Anophthalmia and Microphthalmia

Anophthalmia and microphthalmia are often used interchangeably. Microphthalmia is a disorder in which one or both eyes are abnormally small. Anophthalmia is the absence of one or both eyes. These rare disorders develop during pregnancy. They can be associated with other birth defects. Other names for these disorders are:

  • Anophthalmos.

  • Microphthalmos.

  • Small eye syndrome.

CAUSES

Causes of these conditions may include:

  • Genetic changes (mutations).

  • Abnormal chromosomes.

  • Environmental factors may increase the risk, such as exposure to:

  • X-rays.

  • Chemicals.

  • Drugs.

  • Pesticides.

  • Toxins.

  • Radiation.

  • Viruses.

  • Sometimes the cause cannot be determined.

TREATMENT

  • There is no treatment that will create a new eye or restore vision for severe cases.

  • Some less severe forms of microphthalmia may benefit from medical or surgical treatments.

  • In almost all cases, improvements to appearance is possible.

  • Children can be fitted for an artificial (prosthetic) eye for cosmetic purposes. This also promotes socket growth.

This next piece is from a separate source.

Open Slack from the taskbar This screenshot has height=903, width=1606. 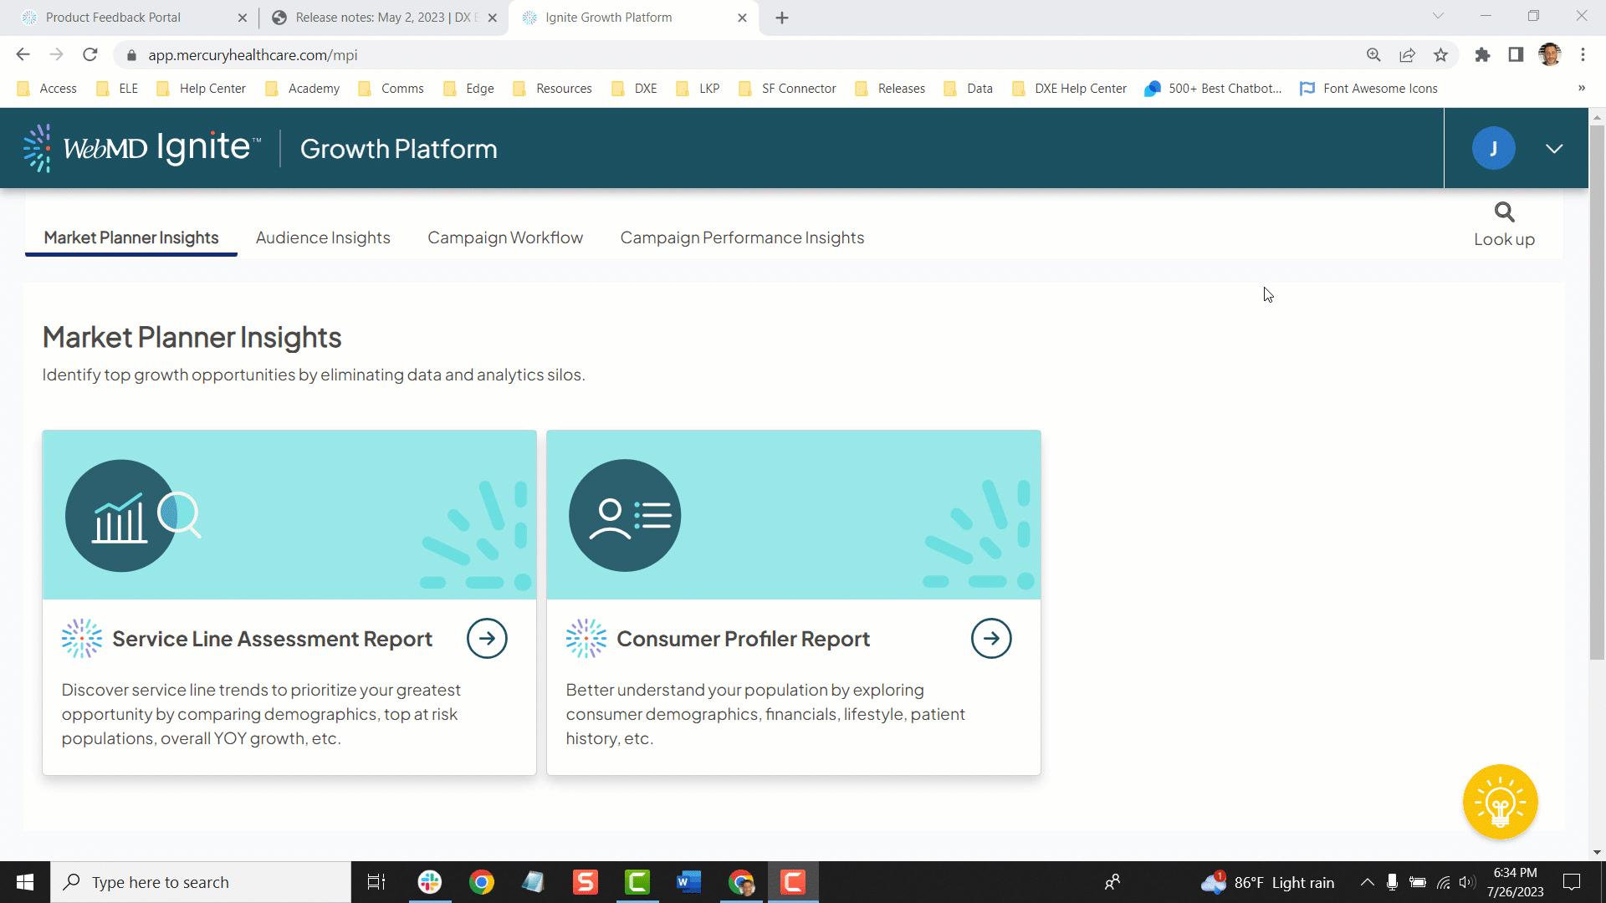pyautogui.click(x=430, y=882)
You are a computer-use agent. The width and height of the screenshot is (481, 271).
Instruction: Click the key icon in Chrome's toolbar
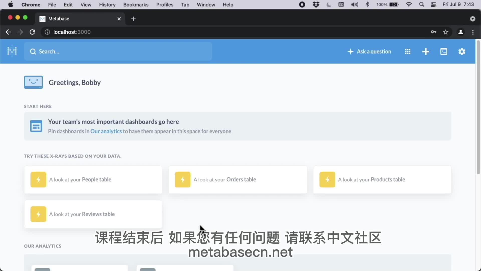tap(434, 32)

  • A newborn with the disorder will need to visit several eye care professionals. These include those who specialize in:

  • Pediatrics.

  • Vitreoretinal disease.

  • Orbital and oculoplastic surgery.

  • Ophthalmic genetics.

  • Prosthetic devices for the eye.

  • Each specialist can provide information and possible treatments resulting in the best care for the child and family.

  • The specialist in prosthetic diseases for the eye will make conformers. These are plastic structures that help support the face and encourage the eye socket to grow. As the face develops, new conformers will need to be made. A child with anophthalmia may also need to use expanders in addition to conformers to further enlarge the eye socket. Once the face is fully developed, prosthetic eyes can be made and placed. Prosthetic eyes will not restore vision.

HOW DO CONFORMERS AND PROSTHETIC EYES LOOK?

A painted prosthesis that looks like a normal eye is usually fitted between ages one and two. Every few weeks a child will progress to a larger size conformer until about two years of age. If a child needs to wear conformers after age two, the conformers will be painted like a regular prosthesis. This will give the appearance of a normal but smaller eye. The average child will need three to four new painted prostheses before the age of 10.

HOW IS MICROPHTHALMIA MANAGED IF THERE IS SOME VISION IN THE EYE?

Children with microphthalmia may have limited sight (residual vision). In these cases, the good eye can be patched to strengthen vision in the other eye. A prosthesis can be made to cap the affected eye. This will help with cosmetic looks (appearance) and keep the remaining sight.